_Stated goal_.
Turn everything in the records from the line containing "Where should I" down to the line containing "click(x=265, y=96)" into a numbered list, skipping blank lines. Leave the pictures out of your answer.

_Stored data_.
--- begin ---
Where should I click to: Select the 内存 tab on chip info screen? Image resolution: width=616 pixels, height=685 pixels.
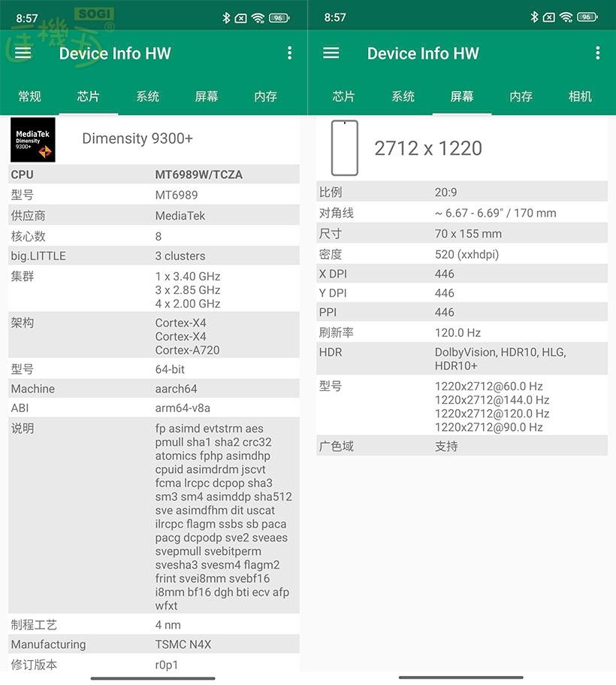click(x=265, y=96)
--- end ---
--- begin ---
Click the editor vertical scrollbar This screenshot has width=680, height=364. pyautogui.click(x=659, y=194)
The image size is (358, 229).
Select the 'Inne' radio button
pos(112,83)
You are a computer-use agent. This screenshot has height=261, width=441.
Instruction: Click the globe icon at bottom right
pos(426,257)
--- end ---
_Result of this exercise_.
1. Where should I click to: Select the 内存 tab on chip info screen? Image resolution: width=616 pixels, height=685 pixels.
2. click(x=265, y=96)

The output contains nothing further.